I've done my share of research chemicals and under-researched substances but I try to do my homework and be incredibly careful before I put anything in my body. As I see things right now, dopamine agonists are just to be dangerous to be using casually for purposes of motivation, confidence building, energy, etc. Trust me, I'm not happy about that because I was thinking that lisuride and ropinirole were magic bullet drugs that were going to fix all my problems, and they very well might temporarily, but not potentially not without making things far worse in the long run.

I do support @haidut selling this and will be interested to how he responds to this post, but I think that for most people this stuff is just too risky to be experimenting with. The fact that lisuride doesn't seem to induce withdrawal symptoms as much as other dopamine agonists and that there aren't really bad cases reported could very well be due to fact that this stuff hasn't really been sold on the market much, and so there are just fewer people testing it overall.
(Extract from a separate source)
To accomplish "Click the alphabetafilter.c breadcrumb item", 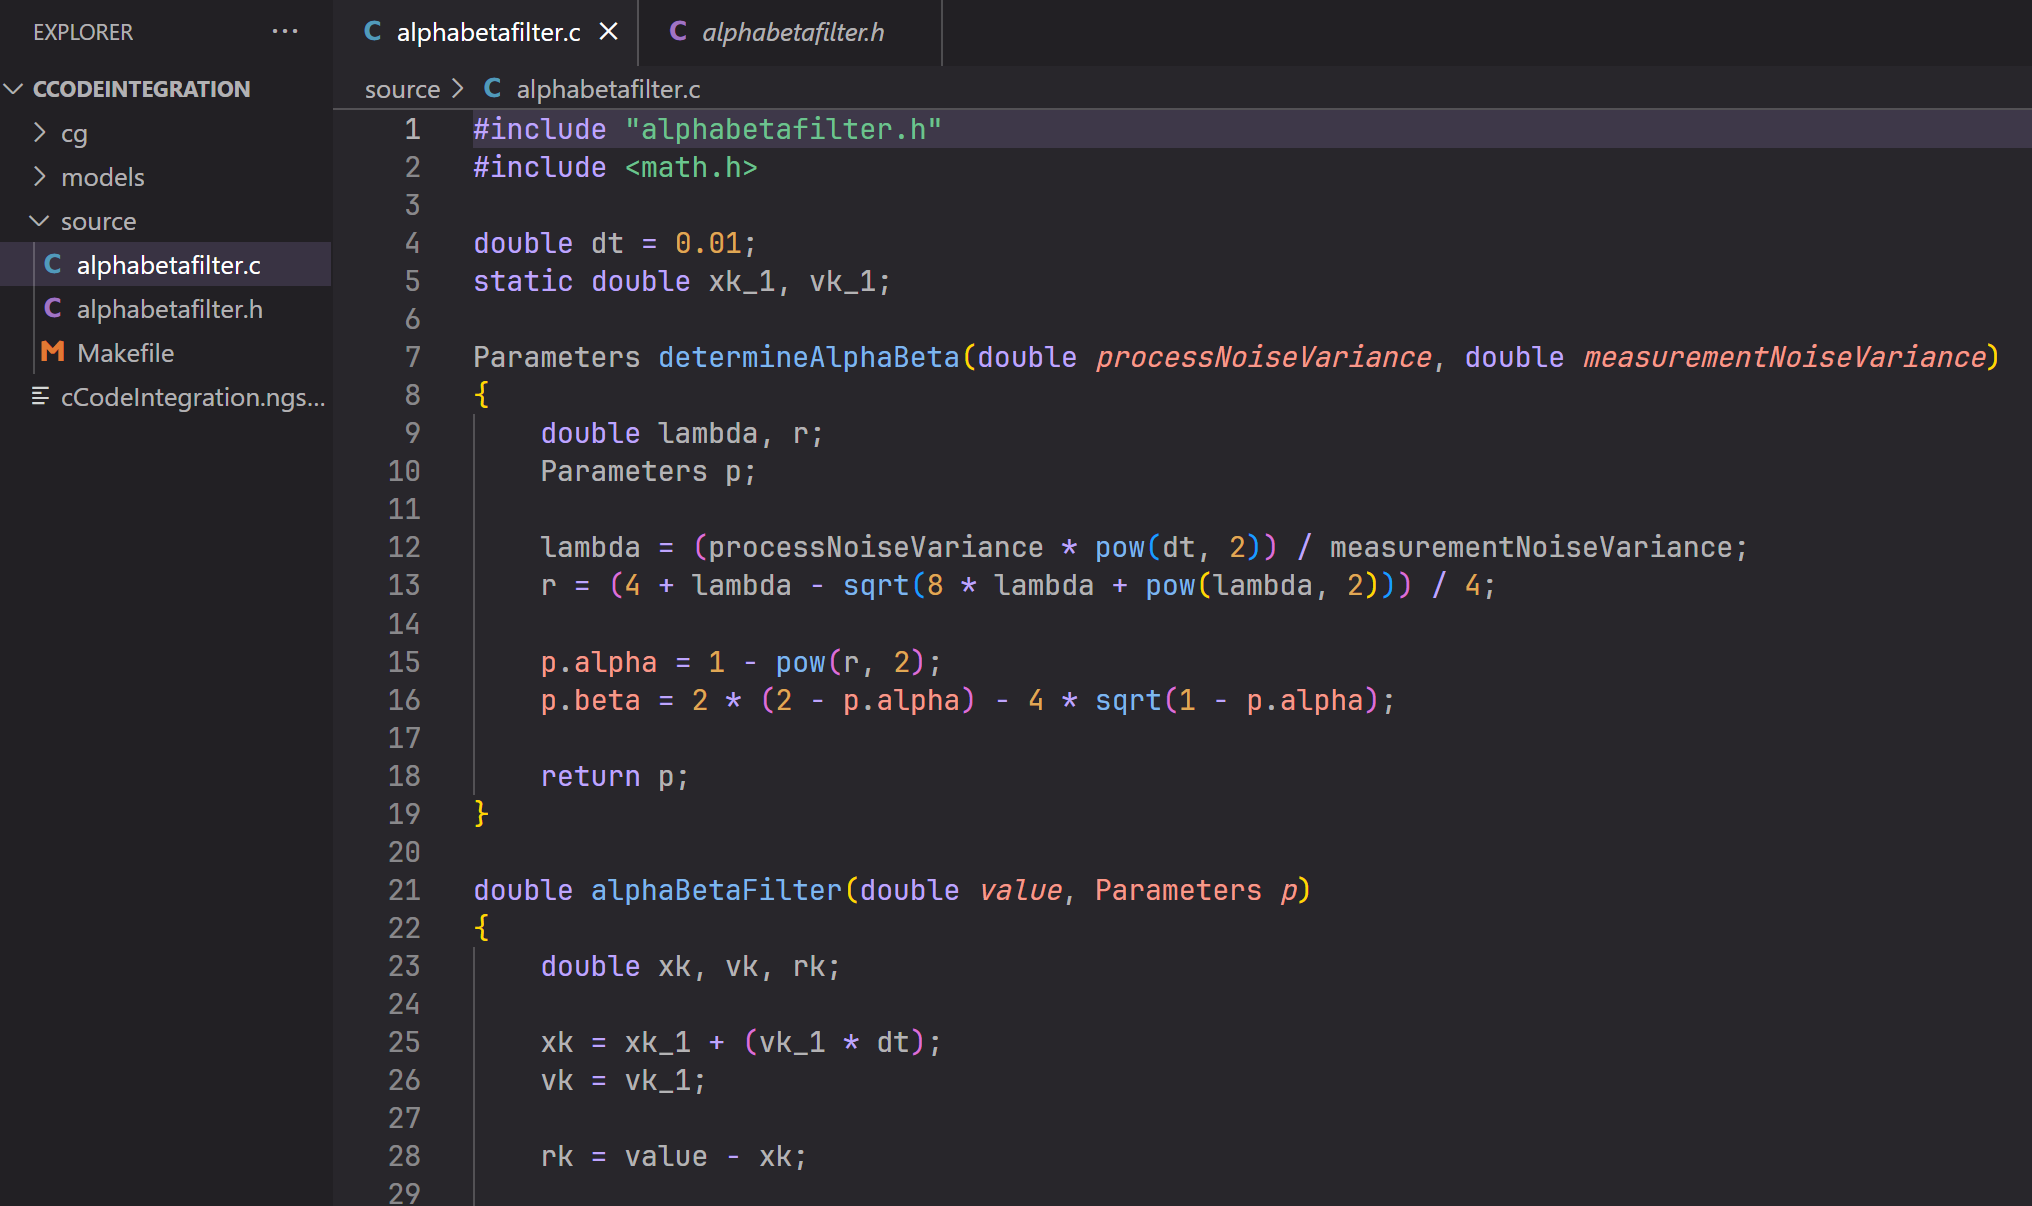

Instead of playing with fire, I recommend that people try mucuna pruriens (no more than a few times a week). It has its own risks, but seems far safer overall while still giving a nice dopaminergic boost. Y'all can also look into bromantane.

I am not aware of anybody using bromocriptine, cabergoline or lisuride that has experienced DAWS and I know of quite a few people who use these (mostly bodybuilders or other athletes that have high prolactin due to overexertion). Of course, that does not mean it is not an issue to be keep in mind and I may actually pull lisuride (and leave it as a custom order item only) at some point considering that metergoline seems to be a safer way to increase dopamine through pure serotonin antagonism.

 

[ilikecats]

@haidut lisuride>Metergoline any day of the week, twice on sundays. Also, let’s not forget that lisuride is Ray Peat approved while metergoline is not.

 

[Blossom]

Just ordered! I haven't used lisuride in years so I'm excited to see how my rat does on IdeaLabs lisuride.

 

[goodandevil]

@haidut lisuride>Metergoline any day of the week, twice on sundays. Also, let’s not forget that lisuride is Ray Peat approved while metergoline is not.

Ray said he's never tried metergoline, but he said it had a good reputation, but i for one would prefer that lisuride remain available.

 

[ilikecats]

@goodandevil oh gotcha. I was actually wrong btw, the source for my statement (metergoline being not "peat approved") was actually him talking about another drug and I just remembered it wrong. "I haven’t had any experience with ritanserin, don’t recommend it, and don’t recall discussing it." That's what I was thinking of. My bad

 

[goodandevil]

@goodandevil oh gotcha. I was actually wrong btw, the source for my statement (metergoline being not "peat approved") was actually him talking about another drug and I just remembered it wrong. "I haven’t had any experience with ritanserin, don’t recommend it, and don’t recall discussing it." That's what I was thinking of. My bad

Yeah he doesnt seem to like ritanserin. I think as many dopaminergics or anti-serotonin drugs as possible. Lisuride is extremely diffuclt to locate.

 

[ilikecats]

.

 

[Regina]

Ray said he's never tried metergoline, but he said it had a good reputation, but i for one would prefer that lisuride remain available.

+1. I prefer lisuride too!

 

[haidut]

@haidut lisuride>Metergoline any day of the week, twice on sundays. Also, let’s not forget that lisuride is Ray Peat approved while metergoline is not.

Noted, I meant I will just keep it off the website and only sell as a custom item.